A jury found a New Britain man guilty of murder and other charges connected to the 2016 slayings of two people in Hartford’s North End after a scam trade of drugs for a gun.

Brandon Letman, 31, was found guilty of two counts of murder, murder with special circumstances, criminal possession of a firearm by a convicted felon and three counts of tampering with witnesses, state officials announced Thursday.

The 12-person jury in his case started deliberations on Monday and reached their verdict Thursday afternoon.

The charges stem from a shooting on Enfield Street on June 21, 2016, that left 19-year-old Cameron Mounds and 21-year-old Ashley Spence dead.

The case went cold and in 2019 was turned over to the Cold Case Unit of the Office of the Chief State’s Attorney. That same year, a joint investigation between that unit, the Hartford State’s Attorney’s Office, the Hartford Police Department and the Connecticut Department of Correction led to Letman’s arrest.

Investigators reinterviewed multiple witnesses, encouraging them to tell the truth about what they saw that day.

During the trial, prosecutors called multiple eyewitnesses to the stand, including a woman who recalled hearing shots outside her home.

She said she asked Spence what happened to her before she died, and the young woman said she had been shot.

Another witness said she was in a parked car on Enfield Street when she heard shots and saw people gather around a wounded Spence, who lay in the driveway.
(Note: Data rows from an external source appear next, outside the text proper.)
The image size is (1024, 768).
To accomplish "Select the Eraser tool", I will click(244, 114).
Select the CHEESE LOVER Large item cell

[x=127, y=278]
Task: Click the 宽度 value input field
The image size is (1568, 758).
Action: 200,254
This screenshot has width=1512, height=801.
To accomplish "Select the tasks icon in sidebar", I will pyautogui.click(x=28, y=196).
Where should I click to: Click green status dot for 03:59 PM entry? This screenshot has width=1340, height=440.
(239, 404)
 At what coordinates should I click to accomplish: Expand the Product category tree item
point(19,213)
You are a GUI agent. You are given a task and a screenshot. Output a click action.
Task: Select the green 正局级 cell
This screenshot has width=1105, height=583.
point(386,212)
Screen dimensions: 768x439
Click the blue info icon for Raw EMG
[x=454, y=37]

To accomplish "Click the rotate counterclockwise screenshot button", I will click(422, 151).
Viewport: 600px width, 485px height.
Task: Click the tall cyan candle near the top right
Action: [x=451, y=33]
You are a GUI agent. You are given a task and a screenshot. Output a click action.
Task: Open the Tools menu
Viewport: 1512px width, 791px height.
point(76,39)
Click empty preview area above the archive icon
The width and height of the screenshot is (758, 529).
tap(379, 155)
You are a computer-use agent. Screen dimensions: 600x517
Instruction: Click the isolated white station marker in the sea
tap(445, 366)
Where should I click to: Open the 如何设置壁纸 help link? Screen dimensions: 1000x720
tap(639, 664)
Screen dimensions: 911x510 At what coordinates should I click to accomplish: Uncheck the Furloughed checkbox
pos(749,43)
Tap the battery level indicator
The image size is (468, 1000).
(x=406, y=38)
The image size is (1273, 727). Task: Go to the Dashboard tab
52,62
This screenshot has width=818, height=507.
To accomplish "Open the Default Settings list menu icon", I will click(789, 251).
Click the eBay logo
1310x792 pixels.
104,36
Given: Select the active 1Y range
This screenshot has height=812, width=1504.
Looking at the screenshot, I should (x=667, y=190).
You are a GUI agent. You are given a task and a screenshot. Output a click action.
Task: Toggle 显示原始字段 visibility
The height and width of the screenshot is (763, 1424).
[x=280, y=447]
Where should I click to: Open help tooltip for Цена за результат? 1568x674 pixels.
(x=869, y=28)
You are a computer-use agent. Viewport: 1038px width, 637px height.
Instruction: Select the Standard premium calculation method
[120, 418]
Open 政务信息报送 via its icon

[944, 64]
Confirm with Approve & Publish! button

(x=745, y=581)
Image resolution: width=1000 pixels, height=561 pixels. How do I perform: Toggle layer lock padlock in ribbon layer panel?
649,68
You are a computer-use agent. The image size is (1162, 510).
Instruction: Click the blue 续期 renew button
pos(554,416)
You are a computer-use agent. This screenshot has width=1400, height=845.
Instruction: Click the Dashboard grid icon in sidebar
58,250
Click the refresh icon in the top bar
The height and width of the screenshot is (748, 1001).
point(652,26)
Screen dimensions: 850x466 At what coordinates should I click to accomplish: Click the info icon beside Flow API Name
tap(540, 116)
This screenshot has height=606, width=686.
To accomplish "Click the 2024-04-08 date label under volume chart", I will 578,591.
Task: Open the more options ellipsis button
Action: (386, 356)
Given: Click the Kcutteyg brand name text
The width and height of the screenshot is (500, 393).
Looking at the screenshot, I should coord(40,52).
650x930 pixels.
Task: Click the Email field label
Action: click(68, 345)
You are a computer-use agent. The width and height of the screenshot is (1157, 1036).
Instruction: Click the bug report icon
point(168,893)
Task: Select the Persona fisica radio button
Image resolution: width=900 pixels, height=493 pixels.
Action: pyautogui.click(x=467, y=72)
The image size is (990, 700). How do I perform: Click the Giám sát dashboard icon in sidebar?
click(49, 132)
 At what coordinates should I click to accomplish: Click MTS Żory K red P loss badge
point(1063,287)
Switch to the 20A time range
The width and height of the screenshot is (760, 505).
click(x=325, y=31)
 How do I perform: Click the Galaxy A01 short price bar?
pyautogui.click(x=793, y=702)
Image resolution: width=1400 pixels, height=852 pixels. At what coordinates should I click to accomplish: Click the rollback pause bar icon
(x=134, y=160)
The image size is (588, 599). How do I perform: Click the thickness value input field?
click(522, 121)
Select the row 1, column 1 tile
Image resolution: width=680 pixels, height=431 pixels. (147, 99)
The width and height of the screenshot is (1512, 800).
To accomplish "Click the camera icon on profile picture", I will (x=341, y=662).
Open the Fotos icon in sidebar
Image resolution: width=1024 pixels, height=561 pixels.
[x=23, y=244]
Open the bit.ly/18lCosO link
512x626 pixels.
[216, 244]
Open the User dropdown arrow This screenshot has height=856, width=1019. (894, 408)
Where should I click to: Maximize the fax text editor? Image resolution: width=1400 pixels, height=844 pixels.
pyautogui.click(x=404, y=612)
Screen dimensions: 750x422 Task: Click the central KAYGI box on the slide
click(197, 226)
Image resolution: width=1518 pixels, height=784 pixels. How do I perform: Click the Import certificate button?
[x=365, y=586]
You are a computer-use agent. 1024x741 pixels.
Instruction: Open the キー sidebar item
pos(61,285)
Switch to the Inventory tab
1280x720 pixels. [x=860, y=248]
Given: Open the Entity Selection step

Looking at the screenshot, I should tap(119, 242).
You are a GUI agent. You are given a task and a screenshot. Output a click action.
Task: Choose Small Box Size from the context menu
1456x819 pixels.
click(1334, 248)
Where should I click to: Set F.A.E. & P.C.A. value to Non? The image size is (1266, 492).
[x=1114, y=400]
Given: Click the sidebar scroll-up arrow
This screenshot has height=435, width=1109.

Then she heard a woman call out from across the street that someone had been shot on her side of the street — Mounds ran away from the gunfire, but was struck as he ran across the street.

Both Mounds and Spence were pronounced dead shortly after the shooting.

The jury saw photos of the crime scene, including a part of the driveway where Spence was shot littered in shell casings and yellow evidence markers, and photos of Mounds covered in a white sheet near a back door to an apartment.

Prosecutors alleged during the trial, which began in April, that Letman opened fire outside of an apartment on Enfield Street after realizing he had been scammed in a drug deal.

Letman allegedly received a bag of fake cocaine in a trade with Mounds, who Letman allegedly duped by trading a fake gun.

Witnesses told investigators that Letman allegedly returned to the house on Enfield Street not long after the deal and announced “this gun is real” as he pulled out the weapon and opened fire.

The case was prosecuted by Robin Krawczyk, senior assistant state’s attorney, and John Fahey, Supervisory Assistant State’s Attorney and head of the Cold Case Unit.

Fahey issued a statement after the conviction, saying he was thankful for the jury.

“We in the Cold Case Unit, as well as members of the victims’ families, are grateful to the jury on this case who listened attentively to the evidence and deliberated carefully in arriving at this verdict,” he said. “We are also grateful for the jury’s careful consideration of the witness tampering charges. Witness tampering interferes with the administration of justice, and jurors recognized that and held the defendant accountable.”

Judge Michael J. Gustafson, who presided over the trial, will sentence Letman in Hartford Superior Court on July 18.